I STAYED UP late during the lockdown. I sat on my couch, phone in hand, the television on but nothing important flickering from the screen. Comforting. Those first few weeks were about finding solace and routine. It was something we all needed but didn’t really know how to reconstruct. Our lives upended in a way that only seemed possible in fiction. A global shutdown. An unknown and unthinkable virus.
My daily routine revolved around keeping my two small children busy while my wife worked. At night, I found solace in the quiet moments after the three of them went to bed. Sometimes my nerves eased—the only light in the house the low glow of warm yellow from lamps beside the couch—though at some point the relaxation gave way to the fear of imminent death. I read the news on my phone: The Guardian, The New York Times, The Boston Globe, CNN. Each night, another disaster, another storm forming. Another death blow to humanity. On more than one occasion, I texted a group chat that we called “The Cell”: “The world is burning.” It seemed like it then. It still seems like it.
According to Scientific American, 2020 was the year with the most named storms on record—30. Storms get named when their wind speeds reach tropical storm velocity, 39 to 73 miles per hour. It was the fifth consecutive year that a Category 5 storm formed in the ocean. At the same time, the western United States continued to burn—more than 4.3 million acres in California alone.

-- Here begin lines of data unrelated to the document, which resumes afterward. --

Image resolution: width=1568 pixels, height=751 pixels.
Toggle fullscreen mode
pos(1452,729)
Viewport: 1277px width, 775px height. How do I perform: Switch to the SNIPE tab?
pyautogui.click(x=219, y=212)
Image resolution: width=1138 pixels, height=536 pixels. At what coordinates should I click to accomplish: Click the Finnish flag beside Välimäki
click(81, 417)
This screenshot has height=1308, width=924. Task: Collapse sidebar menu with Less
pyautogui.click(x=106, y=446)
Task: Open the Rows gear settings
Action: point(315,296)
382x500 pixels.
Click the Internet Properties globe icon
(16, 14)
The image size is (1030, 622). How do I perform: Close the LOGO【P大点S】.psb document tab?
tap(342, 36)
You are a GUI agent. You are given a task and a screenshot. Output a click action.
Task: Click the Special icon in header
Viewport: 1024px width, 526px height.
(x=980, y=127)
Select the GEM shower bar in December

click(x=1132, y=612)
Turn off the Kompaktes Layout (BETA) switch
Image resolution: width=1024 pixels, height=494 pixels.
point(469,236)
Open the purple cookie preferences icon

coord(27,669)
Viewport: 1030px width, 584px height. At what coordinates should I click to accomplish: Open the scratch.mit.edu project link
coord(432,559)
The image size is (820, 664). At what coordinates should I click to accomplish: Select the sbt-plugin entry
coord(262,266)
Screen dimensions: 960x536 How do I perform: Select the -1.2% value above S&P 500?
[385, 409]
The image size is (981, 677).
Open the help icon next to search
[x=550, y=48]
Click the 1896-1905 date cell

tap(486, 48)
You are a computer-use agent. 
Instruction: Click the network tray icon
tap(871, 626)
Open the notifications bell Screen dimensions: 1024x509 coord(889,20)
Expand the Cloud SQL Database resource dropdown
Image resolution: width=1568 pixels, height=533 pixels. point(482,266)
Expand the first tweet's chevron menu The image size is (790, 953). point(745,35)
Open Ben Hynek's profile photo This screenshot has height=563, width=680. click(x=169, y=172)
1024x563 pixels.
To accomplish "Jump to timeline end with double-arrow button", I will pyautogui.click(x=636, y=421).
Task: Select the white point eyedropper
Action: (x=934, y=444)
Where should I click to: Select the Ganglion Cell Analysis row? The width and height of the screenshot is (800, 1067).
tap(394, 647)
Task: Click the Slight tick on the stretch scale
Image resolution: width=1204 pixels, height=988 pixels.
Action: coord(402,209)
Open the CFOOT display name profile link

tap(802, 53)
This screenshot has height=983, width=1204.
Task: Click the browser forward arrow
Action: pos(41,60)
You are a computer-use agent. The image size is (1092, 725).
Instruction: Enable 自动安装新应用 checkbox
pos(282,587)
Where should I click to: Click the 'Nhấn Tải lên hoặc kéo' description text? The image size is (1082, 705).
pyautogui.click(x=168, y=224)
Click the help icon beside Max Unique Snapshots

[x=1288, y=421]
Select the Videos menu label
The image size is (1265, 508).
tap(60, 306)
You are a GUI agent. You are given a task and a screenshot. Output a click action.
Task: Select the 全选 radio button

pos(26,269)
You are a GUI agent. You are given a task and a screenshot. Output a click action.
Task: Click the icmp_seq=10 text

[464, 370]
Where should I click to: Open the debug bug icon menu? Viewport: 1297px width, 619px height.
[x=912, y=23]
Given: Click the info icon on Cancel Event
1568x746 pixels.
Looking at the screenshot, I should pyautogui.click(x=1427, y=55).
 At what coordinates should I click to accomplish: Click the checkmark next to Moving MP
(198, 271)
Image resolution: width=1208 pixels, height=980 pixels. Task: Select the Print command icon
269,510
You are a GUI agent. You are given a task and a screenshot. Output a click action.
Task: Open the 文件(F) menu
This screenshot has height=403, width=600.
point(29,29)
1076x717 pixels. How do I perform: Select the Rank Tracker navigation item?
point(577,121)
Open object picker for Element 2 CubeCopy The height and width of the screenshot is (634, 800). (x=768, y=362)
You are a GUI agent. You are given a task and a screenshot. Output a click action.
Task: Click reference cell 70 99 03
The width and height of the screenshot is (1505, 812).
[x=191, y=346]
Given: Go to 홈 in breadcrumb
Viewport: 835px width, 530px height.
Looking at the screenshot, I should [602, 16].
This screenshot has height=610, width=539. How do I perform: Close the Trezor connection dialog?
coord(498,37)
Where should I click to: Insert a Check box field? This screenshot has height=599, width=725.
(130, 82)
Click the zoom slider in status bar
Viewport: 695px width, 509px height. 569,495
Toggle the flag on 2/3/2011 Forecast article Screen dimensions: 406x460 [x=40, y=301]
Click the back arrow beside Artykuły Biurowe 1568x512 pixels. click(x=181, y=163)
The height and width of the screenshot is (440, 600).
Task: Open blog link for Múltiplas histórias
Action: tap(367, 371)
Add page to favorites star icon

According to the National Oceanic and Atmospheric Administration, there were 22 weather and climate disasters across the United States that caused more than a billion dollars’ worth of destruction, six more than the previous record of 16, which occurred in both 2017 and 2011. These were only the events that cost more than a billion dollars; this accounting doesn’t include the slightly smaller ones that seemed to happen every week.
My fear ratcheted up as I read. I became uneasy and started to wonder if it was a good idea to have children. Why did we do this? Why have we saddled them with this burning world? Is there any hope? It didn’t feel like it.